Trump and his racist Attorney General Jeff Sessions have already made moves to reverse course. This has sent private prison stocks soaring. There are a few reasons that Republicans like Trump and Bannon and Sessions want private prisons. The main reason is that they are racist white supremacists; and if you are going to detain and imprison people of color with gestapo-sized forces, you’ll need a lot of prisons. And, as a class-action lawsuit that has been brewing since 2014 explains, if you are going to make America “great again” in the way that Donald Trump and Bannon and Sessions intend to, you need slaves.

Tens of thousands of immigrants detained by U.S. Immigration and Customs Enforcement were forced to work for $1 day, or for nothing at all — a violation of federal anti-slavery laws — a lawsuit claims.

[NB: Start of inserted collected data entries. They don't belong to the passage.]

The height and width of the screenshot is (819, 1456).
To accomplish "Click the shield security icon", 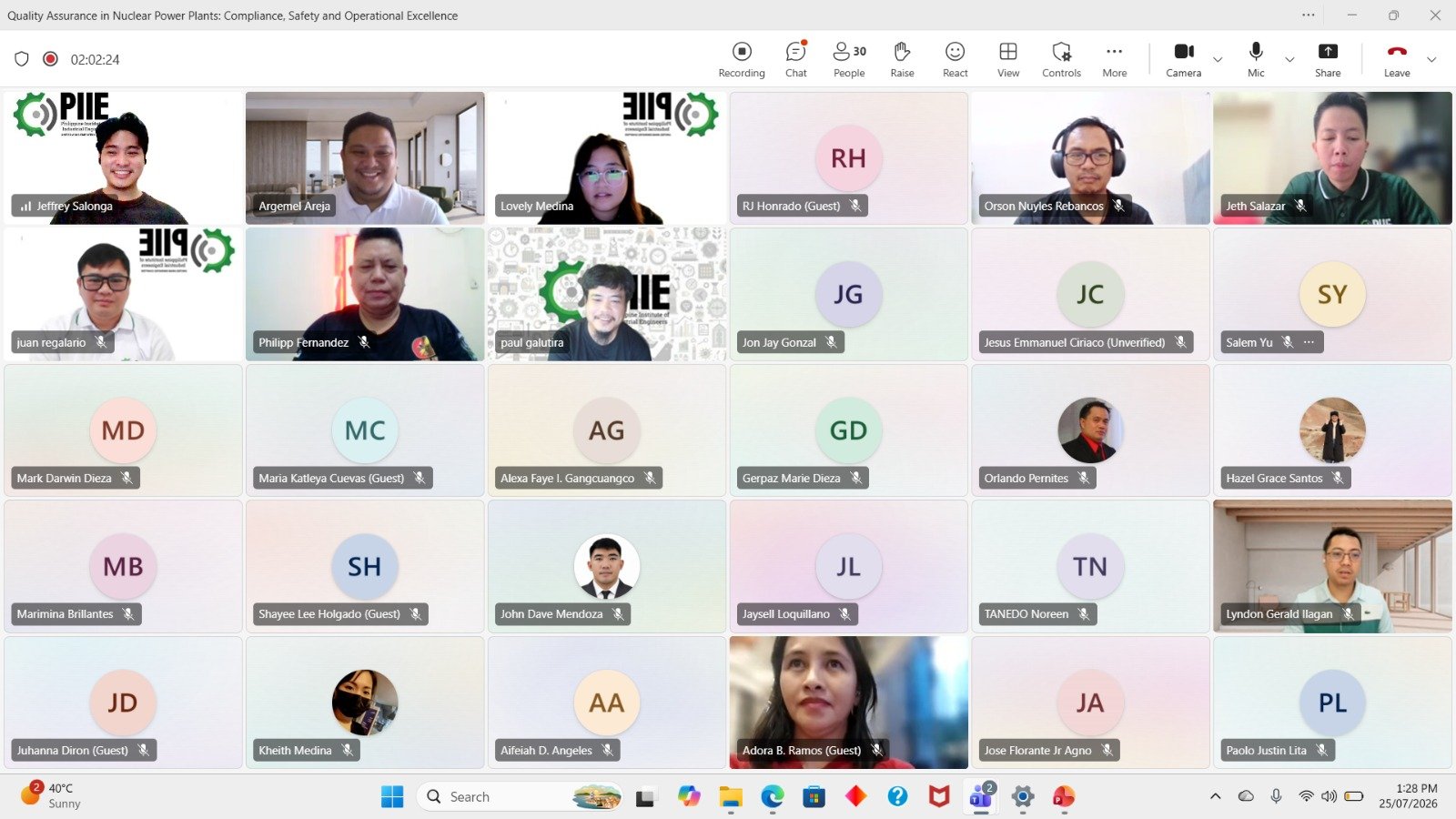I will coord(22,59).
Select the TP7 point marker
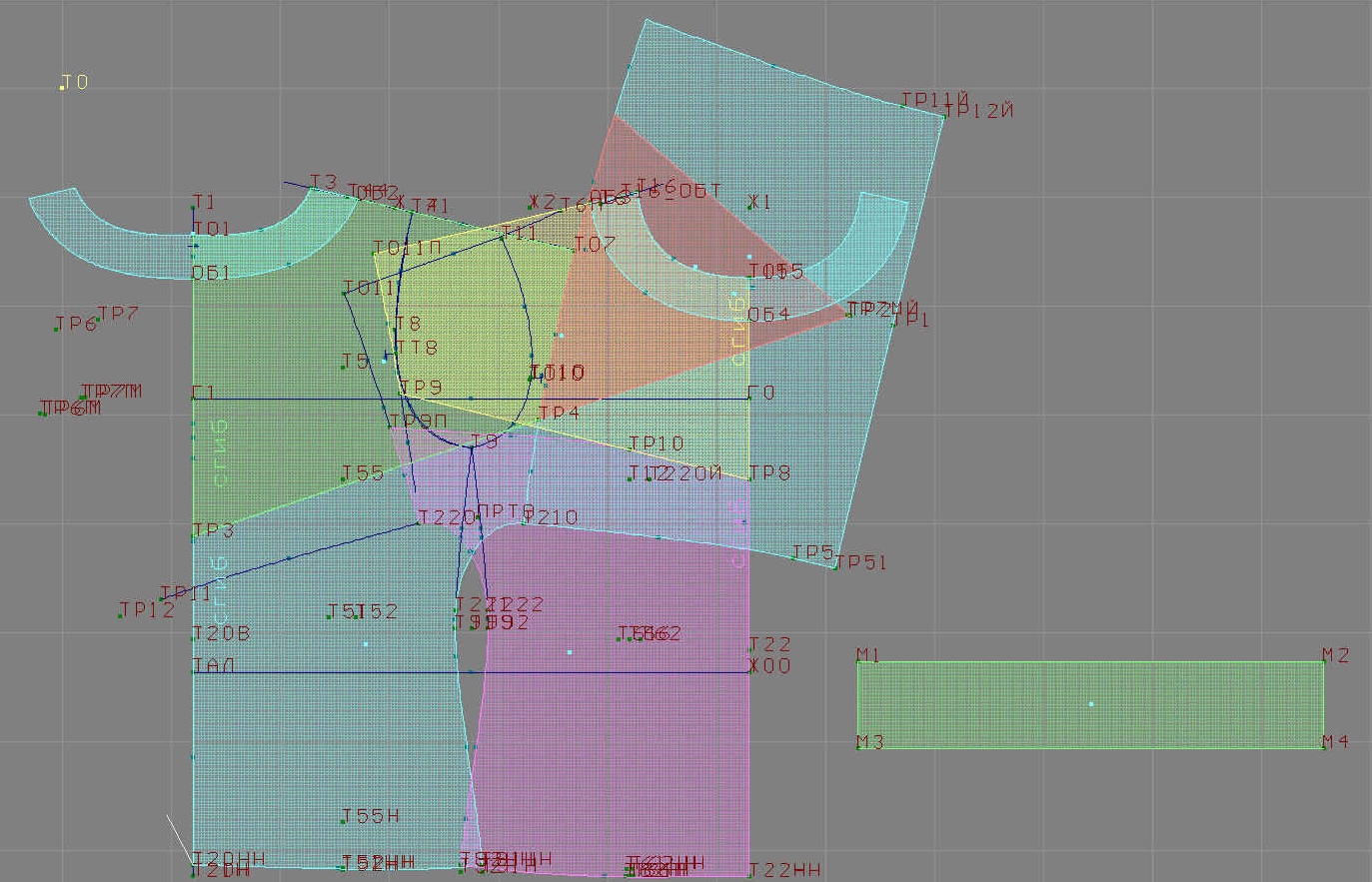Image resolution: width=1372 pixels, height=882 pixels. tap(98, 321)
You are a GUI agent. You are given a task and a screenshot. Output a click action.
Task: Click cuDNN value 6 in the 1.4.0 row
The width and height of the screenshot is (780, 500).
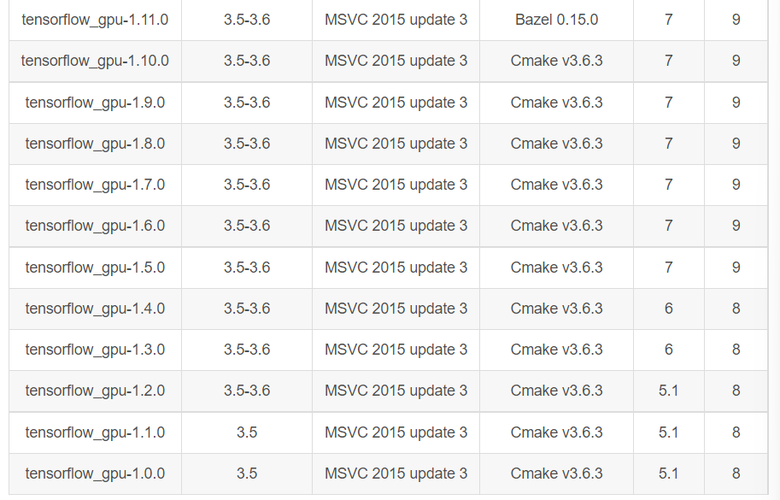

The lawsuit, filed in 2014 against one of the largest private prison companies in the country, reached class-action status this week after a federal judge’s ruling. That means the case could involve as many as 60,000 immigrants who have been detained.

It’s the first time a class-action lawsuit accusing a private U.S. prison company of forced labor has been allowed to move forward.

The lawsuit’s origins are the alleged human rights and labor violations practices at the Denver Contract Detention Facility. The lawsuit alleged, amongst other things, that immigrant inmates were threatened with solitary confinement if they refused to work for the $1-a-day price. And let’s not forget, most of these people are in prison while their citizenship is being discussed.

Colorado felons are also paid a fraction of the state minimum wage for their work in prison, but they have been convicted of crimes and have lost certain rights as a consequence, including the right to own guns and to vote. But the people held at the Aurora facility are only civilly detained.

“There is a big difference between someone convicted of murder or rape and someone being held on a civil detainer for possible deportation,” plaintiff’s attorney Nina DiSalvo said.